HONG KONG: Hong Kong will reopen its borders with China by mid-January, city Chief Executive John Lee said on Saturday (Dec 24), as Beijing accelerates the unwinding of stringent COVID-19 rules that have battered economic growth.
Lee, speaking at a press event at the airport in Hong Kong as he returned from a trip to Beijing, said the goal in “gradually, orderly, and fully” reopening the city will be to return the border to its state before the virus outbreak.
“Our goal is to quickly come to a consensus with the central government, submit our plan to the central government for review and execute on the plan before mid-January,” said Lee.
Hong Kong authorities will work with the governments of neighbouring Shenzhen city and Guangdong province to manage the flow of people crossing the border, Lee said.
At present, individuals hoping to enter China through Hong Kong can only do so through the city’s airport or two checkpoints – Shenzhen Bay or the Hong Kong-Zhuhai-Macau bridge.
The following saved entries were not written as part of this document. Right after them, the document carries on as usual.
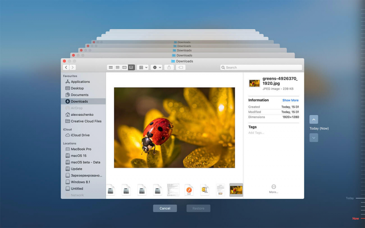Click the Edit Tags toolbar icon
Image resolution: width=365 pixels, height=228 pixels.
tap(181, 67)
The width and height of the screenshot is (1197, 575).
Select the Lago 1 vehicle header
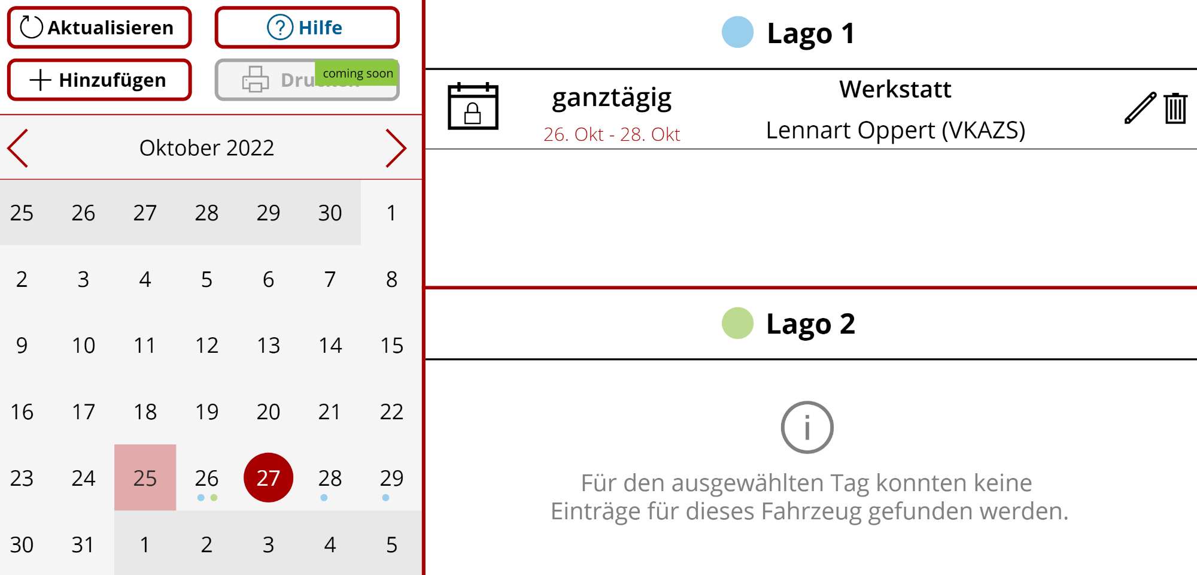tap(811, 34)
Entrants into China must also undergo a period of hotel quarantine before they can move about freely.
Preparations for reopening are underway, including deploying thousands of officers from the city’s customs, immigration and police services, local media say.
Hong Kong’s government said on Dec 12 that Chinese authorities had allowed cross-border truck drivers to collect and deliver goods directly to their destinations without using designated checkpoints.
Arriving travellers may also continue directly to China or Macao as long as they meet the required criteria, the city government said. Previously they had to wait three days in the city before continuing to China.
Hong Kong and Beijing shut their borders in early 2020 as COVID-19 first surfaced and they have remained closed since then, as China has capped inbound travellers as part of its strict “zero-COVID” policy.
Beijing loosened China’s domestic zero-COVID restrictions earlier this month, dropping mandatory testing requirements and travel restrictions.
While many have welcomed the easing, families and the health system were unprepared for the resulting surge of infections. Hospitals are scrambling for beds and blood, pharmacies for drugs and authorities are racing to build clinics.